As far as I understand a photon is produced, or "born", whenever an electron moves from a high energy state back to its normal energy state.
The photon then travels at the speed of light across space in a straight line until it hits another atom, or rather, interacts with the electron shell(s) of that atom. The energy signature of the photon can change at this point.
The photon can then bounce off that atom, and will continue to travel across space at the speed of light until it hits another atom. And so on.
(Please correct me if any of my understanding here is off.)
However what I want to know is what happens when light stops, and how this relates to the photon. I want to know what happens when a photon "dies" – not in a literal sense, just in the sense of when it has finished its journey of bouncing from atom to atom.
If you stand in a huge and pitch-black cavern, and shine a torch, the light will only carry so far. Am I right in assuming that the photons produced by the torch eventually stop bouncing from atom to atom, or does the journey of the photon continue and its just undetectable to human eyes?
Similarly, the colour black "absorbs light" – does this mean the colour black is "eating" photons? Does the energy get transferred to the electrons of the black material? What happens to this energy?
And finally, does the same "photon death" happen when a photon hits the retina in a persons eye?
In short, what happens when a photon dies?
Best Answer
This question is about the nature of the electromagnetic field. The electromagnetic field is a physical system that is most fully described by quantum field theory, and the results match those of classical field theory in certain limiting cases. The 'photon' is a physical picture which gives us a useful way to imagine certain aspects of this field. It is primarily a way to track energy movements.
The main thing you need to know is that energy is conserved, but photons are not. When energy moves from some other form to an electromagnetic form, then photons are created. When energy moves from an electromagnetic form to other forms, then photons are destroyed.
Another way of saying the same thing is to note that when an electron moves from a higher to a lower energy level in an atom, it does so through the way its charge pushes on the surrounding electromagnetic field, causing it to vibrate at a higher amplitude (the electric and magnetic parts both start to vibrate). This vibration, when it happens at a fixed frequency, can be conveniently modelled by saying it has a fixed amount of energy, equal to $h f$ where $h$ is Planck's constant and $f$ is the frequency. If this $h f$ is equal to the energy change $\Delta E$ in the atom, then we say one photon has been created. You can also find cases where two photons are produced, one at frequency $f_1$ and the other at $f_2$, and then $h f_1 + h f_2 = \Delta E$. This kind of process is much rarer but it illustrates that energy is conserved, but a given amount of energy can be expressed physically in more than one way.

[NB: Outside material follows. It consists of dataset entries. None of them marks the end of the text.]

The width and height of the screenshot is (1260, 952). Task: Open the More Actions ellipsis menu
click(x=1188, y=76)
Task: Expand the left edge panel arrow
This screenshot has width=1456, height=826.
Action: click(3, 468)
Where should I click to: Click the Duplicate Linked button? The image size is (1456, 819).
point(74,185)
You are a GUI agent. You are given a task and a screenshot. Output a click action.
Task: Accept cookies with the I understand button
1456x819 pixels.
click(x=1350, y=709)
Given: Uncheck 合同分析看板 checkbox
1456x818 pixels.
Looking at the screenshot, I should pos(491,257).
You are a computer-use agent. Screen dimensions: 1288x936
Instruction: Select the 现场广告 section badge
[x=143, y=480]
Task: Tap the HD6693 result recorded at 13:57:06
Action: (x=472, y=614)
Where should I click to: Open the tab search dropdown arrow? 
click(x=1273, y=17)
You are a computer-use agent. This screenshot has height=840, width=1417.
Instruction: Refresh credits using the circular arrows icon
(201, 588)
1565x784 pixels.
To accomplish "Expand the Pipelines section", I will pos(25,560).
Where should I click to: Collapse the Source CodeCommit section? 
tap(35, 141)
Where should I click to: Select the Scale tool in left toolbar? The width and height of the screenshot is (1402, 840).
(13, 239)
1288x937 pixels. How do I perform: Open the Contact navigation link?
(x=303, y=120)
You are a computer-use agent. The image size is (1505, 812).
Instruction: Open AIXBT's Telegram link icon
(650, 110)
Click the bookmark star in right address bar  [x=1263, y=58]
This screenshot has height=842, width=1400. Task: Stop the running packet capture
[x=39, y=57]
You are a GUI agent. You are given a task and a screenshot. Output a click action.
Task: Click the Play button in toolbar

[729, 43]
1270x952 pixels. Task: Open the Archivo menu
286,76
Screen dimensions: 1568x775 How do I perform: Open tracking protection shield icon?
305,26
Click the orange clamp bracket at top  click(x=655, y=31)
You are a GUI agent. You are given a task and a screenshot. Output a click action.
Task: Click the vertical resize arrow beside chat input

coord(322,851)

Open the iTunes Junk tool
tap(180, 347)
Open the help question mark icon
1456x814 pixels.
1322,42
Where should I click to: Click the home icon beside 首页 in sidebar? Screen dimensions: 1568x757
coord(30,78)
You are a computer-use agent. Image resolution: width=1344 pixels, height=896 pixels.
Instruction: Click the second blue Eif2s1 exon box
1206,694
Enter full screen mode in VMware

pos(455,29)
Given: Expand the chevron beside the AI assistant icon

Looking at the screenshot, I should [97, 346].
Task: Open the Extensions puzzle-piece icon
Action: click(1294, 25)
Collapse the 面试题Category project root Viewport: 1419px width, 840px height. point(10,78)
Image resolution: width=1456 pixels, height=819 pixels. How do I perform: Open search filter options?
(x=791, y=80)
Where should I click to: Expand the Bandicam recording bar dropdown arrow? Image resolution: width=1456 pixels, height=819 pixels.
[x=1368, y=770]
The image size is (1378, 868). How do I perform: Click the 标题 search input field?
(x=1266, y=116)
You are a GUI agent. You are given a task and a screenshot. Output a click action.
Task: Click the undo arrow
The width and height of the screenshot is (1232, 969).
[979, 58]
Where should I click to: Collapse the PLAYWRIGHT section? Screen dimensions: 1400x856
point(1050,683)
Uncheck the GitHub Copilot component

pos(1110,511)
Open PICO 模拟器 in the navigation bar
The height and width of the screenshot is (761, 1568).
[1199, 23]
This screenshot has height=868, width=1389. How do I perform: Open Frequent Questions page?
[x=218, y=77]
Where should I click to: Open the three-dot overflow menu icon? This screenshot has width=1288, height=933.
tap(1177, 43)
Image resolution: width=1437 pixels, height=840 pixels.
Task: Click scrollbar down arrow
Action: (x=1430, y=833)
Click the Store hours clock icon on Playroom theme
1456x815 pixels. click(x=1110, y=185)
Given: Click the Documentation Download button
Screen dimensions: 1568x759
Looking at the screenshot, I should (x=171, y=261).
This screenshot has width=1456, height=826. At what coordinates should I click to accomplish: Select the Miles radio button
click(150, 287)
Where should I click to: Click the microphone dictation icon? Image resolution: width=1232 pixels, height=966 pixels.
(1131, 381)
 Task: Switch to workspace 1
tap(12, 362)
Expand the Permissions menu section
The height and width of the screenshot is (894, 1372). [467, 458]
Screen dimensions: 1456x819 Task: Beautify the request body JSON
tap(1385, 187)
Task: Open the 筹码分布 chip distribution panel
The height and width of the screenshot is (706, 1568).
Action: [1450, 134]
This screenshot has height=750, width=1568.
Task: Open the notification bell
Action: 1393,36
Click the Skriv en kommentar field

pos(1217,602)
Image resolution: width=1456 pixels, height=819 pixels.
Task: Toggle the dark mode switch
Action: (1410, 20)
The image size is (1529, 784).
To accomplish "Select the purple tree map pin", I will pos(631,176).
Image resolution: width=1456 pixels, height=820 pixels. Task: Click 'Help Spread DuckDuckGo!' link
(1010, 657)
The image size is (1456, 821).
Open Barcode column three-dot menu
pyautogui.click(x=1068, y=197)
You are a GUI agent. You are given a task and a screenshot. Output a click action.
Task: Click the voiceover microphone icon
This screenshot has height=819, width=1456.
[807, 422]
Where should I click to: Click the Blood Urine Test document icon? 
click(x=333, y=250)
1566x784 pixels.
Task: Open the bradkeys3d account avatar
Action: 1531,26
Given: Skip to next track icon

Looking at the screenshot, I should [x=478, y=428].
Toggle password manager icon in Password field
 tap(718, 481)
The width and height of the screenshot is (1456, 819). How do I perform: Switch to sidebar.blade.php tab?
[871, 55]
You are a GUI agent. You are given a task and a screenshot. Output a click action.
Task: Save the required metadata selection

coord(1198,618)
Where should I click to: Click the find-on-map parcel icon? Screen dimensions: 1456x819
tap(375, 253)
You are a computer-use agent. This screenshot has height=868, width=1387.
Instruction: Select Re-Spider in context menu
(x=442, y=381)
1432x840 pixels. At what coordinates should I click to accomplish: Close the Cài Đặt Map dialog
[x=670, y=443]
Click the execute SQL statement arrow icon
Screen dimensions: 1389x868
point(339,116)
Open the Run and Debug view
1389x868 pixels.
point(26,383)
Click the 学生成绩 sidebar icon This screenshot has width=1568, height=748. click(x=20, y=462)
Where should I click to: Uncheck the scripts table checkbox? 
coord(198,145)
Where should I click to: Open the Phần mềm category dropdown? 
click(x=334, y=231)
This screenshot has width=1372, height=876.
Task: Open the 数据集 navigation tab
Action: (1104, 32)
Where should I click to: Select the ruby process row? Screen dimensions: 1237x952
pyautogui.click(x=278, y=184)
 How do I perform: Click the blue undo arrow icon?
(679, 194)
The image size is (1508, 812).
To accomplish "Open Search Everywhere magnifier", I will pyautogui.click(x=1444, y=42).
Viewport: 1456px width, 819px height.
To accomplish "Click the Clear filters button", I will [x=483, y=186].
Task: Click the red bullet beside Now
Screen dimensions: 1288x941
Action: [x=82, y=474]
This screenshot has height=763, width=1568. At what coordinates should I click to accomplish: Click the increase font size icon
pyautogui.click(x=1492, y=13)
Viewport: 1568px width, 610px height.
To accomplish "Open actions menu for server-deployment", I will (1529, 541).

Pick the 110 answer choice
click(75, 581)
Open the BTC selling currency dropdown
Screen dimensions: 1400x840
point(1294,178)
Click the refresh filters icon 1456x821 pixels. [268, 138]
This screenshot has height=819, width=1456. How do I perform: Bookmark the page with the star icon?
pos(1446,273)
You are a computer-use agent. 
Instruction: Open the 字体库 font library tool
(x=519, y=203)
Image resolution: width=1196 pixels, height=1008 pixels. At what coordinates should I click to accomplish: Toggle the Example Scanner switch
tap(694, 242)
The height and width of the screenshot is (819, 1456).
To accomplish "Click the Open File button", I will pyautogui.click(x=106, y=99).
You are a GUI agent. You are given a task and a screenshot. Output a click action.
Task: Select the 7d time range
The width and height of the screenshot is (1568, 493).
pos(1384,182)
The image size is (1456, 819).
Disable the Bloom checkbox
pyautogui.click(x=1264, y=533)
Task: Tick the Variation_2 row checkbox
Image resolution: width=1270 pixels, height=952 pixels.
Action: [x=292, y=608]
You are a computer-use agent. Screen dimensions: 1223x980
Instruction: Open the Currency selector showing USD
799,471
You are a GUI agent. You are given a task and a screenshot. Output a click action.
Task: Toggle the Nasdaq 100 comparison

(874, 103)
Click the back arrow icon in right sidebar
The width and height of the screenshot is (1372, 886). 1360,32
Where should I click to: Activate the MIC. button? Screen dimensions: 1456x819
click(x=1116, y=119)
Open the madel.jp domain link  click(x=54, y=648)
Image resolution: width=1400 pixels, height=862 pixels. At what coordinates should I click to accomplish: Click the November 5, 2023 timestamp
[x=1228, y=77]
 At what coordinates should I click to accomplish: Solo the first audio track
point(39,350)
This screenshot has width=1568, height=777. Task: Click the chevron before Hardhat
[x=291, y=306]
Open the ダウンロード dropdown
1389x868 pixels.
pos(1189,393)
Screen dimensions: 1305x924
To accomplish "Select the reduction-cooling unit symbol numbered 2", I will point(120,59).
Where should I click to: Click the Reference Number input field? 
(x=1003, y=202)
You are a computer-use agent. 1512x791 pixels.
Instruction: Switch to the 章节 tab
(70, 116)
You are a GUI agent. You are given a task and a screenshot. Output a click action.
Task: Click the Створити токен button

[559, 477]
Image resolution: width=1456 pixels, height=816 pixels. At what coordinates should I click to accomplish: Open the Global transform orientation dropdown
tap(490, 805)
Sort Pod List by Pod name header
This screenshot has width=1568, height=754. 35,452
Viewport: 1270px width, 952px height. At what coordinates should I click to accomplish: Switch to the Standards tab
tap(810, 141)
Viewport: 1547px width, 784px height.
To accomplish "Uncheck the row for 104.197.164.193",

Eventually a photon may arrive at some other atom and be absorbed. What happens then is that the oscillating electromagnetic field pushes on the electrons inside the atom, until one of them gains some more energy. The field vibration then falls away as the energy is transferred. We summarise the process by saying that the photon has been absorbed. Or, if you like, the photon 'dies'. This is just another way to say that the field has stopped vibrating.